The second alleged significant legal error committed by the court is its interpretation of Bratsk. Defendant argues that the court misread Bratsk in four respects. First, Defendant alleges that the Federal Circuit expressly rejected the application of Bratsk to sunset reviews in Mittal. Def. Br. 13-14. It claims that Mittal clarified that Bratsk is "not addressed to the potential effectiveness of any possible remedial order" but is "directed to determining the cause of the injury already suffered," and, thus, does not support the court's holding that Bratsk extends to sunset reviews. Second, the court erred when it found that Bratsk required the ITC to examine "`the effectiveness of the underlying antidumping order in relation to fundamental changes in the marketplace that might be more likely to cause injury to the domestic industry than unrestrained subject imports.'" Def. Br. 14 (quoting NSK, 577 F.Supp.2d at 1333). Defendant contends that Mittal makes clear that the principal aim of Bratsk is to determine the underlying cause of the injury, not the effectiveness of an antidumping order. Third, Defendant argues that Mittal stands for the proposition that Bratsk is limited to the retrospective causation analyses that occur in antidumping investigations and, therefore, Bratsk should not extend to prospective "threat of material injury" analyses and sunset reviews.4 Def. Br. 14-15. Fourth, Defendant argues that Mittal expressly rejects the idea that Bratsk is a required aspect of the ITC's threat of material injury analysis and, thus, should be excluded from sunset reviews. Def. Br. 15-16. Because a threat of material injury analysis and sunset review require the ITC to engage in similar assessments, Defendant alleges that the court erred when it held that Bratsk was a necessary element of the causation analysis in a sunset review. Def. Br. 15-16.

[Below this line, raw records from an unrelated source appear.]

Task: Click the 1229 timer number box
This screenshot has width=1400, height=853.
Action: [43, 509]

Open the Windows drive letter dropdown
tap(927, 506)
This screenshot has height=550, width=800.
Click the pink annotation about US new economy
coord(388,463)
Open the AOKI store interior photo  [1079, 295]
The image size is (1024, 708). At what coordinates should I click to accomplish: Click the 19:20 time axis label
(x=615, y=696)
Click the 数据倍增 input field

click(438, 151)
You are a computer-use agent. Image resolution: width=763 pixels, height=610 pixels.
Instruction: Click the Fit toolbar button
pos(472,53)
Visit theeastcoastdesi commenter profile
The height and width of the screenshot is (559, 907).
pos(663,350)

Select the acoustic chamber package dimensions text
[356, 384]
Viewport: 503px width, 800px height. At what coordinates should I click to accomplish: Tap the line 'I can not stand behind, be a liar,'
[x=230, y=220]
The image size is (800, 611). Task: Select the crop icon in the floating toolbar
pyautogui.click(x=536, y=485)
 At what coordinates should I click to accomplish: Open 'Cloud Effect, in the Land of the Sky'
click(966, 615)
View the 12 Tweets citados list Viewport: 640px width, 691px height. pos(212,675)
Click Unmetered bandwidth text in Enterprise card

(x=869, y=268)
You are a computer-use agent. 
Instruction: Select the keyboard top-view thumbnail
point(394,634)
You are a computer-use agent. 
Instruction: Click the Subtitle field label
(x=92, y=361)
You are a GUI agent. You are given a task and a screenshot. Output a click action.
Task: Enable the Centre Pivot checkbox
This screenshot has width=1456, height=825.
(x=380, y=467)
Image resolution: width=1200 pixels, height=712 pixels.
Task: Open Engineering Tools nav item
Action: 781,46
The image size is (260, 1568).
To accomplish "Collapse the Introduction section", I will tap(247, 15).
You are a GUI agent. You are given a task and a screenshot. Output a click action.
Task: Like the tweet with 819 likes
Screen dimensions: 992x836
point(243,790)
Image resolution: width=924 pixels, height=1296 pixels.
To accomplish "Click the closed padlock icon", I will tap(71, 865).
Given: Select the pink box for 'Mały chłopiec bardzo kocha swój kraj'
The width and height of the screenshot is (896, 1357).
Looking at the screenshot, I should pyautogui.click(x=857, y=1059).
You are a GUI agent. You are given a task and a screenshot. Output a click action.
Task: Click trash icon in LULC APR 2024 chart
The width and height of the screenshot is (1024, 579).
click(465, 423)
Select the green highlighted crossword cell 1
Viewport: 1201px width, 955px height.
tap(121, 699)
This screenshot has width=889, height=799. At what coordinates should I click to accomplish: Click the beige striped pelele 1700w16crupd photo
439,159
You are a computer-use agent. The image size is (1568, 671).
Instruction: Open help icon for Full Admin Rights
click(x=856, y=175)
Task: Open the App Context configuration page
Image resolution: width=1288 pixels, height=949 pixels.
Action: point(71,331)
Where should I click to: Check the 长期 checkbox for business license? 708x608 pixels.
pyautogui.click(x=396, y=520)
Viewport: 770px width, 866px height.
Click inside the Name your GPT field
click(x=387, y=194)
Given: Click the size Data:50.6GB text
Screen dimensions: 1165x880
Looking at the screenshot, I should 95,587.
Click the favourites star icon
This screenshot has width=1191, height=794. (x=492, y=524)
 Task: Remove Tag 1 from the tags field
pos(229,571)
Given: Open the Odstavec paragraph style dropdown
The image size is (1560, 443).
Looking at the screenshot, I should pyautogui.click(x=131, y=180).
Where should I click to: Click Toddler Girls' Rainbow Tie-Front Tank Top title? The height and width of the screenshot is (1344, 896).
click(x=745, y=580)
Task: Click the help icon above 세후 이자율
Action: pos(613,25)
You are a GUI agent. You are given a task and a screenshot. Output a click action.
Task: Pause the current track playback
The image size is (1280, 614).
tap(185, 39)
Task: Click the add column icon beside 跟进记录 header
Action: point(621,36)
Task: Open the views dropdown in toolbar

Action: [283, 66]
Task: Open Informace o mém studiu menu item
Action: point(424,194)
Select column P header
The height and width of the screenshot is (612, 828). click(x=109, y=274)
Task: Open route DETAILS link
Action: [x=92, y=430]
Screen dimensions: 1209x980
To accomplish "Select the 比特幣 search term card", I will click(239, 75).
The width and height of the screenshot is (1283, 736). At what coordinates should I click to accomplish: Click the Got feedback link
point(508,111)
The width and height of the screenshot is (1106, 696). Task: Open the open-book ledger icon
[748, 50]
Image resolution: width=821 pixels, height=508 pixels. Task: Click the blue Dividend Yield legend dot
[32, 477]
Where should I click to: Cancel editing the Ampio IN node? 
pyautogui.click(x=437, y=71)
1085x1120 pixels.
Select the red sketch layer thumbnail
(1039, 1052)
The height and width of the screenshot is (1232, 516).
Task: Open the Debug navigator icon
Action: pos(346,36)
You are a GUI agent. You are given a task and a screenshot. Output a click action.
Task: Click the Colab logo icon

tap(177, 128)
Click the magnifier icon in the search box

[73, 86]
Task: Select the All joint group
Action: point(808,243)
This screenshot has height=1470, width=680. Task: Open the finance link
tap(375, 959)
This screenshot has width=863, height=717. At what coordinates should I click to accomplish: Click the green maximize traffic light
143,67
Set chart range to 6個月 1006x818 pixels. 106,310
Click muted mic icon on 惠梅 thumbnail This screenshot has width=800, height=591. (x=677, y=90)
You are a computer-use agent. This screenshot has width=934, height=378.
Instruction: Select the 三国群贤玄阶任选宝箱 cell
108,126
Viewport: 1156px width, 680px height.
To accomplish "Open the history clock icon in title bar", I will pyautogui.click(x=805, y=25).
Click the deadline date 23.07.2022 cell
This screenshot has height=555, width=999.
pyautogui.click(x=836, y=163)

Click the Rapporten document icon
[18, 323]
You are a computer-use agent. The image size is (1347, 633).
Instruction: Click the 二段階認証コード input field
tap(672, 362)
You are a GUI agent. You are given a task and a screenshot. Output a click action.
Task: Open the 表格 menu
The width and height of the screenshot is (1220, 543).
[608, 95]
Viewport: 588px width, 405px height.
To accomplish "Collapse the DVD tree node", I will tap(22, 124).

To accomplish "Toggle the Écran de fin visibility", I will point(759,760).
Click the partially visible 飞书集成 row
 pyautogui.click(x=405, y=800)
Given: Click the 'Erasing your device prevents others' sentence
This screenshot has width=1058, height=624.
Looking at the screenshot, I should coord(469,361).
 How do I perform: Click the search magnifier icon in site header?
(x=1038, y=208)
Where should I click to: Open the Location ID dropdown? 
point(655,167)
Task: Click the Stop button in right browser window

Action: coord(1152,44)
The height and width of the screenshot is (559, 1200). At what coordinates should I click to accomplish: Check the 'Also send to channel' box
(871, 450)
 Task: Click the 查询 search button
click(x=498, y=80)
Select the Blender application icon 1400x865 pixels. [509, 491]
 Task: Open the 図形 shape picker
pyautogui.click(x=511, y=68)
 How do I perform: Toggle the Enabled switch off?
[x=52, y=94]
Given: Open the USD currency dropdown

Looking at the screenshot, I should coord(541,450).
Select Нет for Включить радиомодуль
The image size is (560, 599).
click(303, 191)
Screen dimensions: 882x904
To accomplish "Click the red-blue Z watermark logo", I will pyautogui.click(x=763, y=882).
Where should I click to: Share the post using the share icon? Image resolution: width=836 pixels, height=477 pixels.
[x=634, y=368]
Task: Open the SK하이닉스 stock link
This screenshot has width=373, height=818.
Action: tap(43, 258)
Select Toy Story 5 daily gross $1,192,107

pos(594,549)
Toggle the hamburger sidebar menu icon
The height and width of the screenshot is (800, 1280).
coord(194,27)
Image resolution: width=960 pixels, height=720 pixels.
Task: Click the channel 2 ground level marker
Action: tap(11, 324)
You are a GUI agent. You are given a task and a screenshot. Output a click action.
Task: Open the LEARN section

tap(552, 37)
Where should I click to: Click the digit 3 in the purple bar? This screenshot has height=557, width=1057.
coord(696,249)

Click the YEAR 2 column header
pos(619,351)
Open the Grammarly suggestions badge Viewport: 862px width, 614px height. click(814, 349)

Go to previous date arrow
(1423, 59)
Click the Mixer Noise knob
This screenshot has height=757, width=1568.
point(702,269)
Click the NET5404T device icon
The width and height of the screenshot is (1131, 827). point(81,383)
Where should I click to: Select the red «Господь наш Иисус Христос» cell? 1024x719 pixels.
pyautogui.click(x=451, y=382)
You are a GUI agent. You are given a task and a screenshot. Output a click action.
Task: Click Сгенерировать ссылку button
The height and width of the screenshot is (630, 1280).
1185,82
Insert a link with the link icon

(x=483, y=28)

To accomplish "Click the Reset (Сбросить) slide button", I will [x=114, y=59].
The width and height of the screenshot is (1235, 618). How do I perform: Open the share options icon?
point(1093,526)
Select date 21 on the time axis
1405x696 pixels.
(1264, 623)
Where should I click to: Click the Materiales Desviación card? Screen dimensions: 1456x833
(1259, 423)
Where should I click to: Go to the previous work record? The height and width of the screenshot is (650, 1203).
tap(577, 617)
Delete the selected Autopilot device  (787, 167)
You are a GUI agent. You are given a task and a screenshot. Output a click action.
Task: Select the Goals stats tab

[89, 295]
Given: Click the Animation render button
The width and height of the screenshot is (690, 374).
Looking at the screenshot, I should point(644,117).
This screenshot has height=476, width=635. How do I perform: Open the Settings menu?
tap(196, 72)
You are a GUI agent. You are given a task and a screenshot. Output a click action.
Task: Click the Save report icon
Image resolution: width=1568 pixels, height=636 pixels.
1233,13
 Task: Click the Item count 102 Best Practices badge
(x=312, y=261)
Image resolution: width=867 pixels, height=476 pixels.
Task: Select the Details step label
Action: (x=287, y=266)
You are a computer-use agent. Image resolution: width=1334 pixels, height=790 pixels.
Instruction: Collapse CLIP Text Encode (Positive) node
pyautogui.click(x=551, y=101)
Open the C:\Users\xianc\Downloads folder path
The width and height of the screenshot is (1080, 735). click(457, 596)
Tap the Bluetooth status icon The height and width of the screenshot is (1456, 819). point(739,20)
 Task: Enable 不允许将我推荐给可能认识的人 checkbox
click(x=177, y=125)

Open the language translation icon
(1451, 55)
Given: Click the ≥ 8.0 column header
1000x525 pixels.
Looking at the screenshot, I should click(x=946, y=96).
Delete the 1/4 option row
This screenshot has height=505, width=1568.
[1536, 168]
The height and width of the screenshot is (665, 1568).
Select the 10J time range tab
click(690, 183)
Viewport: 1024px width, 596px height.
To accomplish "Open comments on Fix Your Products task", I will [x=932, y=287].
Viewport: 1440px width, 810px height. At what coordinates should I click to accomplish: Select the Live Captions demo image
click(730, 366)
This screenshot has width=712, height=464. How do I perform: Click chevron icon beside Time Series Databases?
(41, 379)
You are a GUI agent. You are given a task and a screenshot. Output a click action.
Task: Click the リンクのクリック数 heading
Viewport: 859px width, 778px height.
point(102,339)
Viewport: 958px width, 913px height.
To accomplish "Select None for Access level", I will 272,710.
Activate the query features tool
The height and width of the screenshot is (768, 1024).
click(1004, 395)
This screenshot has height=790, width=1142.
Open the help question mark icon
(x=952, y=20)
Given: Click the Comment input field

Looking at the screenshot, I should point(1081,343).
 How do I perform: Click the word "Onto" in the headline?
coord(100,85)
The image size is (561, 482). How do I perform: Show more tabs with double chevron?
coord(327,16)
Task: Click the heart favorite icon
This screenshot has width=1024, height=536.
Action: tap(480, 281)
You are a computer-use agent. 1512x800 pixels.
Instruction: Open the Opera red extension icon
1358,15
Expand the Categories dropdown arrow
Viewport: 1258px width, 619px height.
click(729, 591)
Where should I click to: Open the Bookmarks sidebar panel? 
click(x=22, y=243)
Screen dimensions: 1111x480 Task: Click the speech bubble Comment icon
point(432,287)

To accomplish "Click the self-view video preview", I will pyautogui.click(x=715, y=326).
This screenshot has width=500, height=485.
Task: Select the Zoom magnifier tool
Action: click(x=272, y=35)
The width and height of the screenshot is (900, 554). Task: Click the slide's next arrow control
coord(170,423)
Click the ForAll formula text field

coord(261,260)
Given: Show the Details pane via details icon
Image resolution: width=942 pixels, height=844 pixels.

II. Rehearing under Rule 59 & Standard of Review

When made within thirty days of the Court's final judgment, a motion under Rule 59(e) "seeks vacature or alteration of [that] ... judgment." Ford Motor Co. v. United States, Slip Op. 06-145, 2006 WL 2789856, at *3 (Sept. 29, 2006) (not reported in F.Supp.); USCIT R. 59(e). "The major grounds justifying a grant of a motion to reconsider a judgment are an intervening change in the controlling law, the availability of new evidence, the need to correct a clear factual or legal error, or the need to prevent manifest injustice." Ford Motor Co., 2006 WL 2789856 at * 1. Even so, "a clear legal error will not require a court to grant a motion for reconsideration where that error does not affect the result reached in the first instance." Id. (citing USCIT R. 61).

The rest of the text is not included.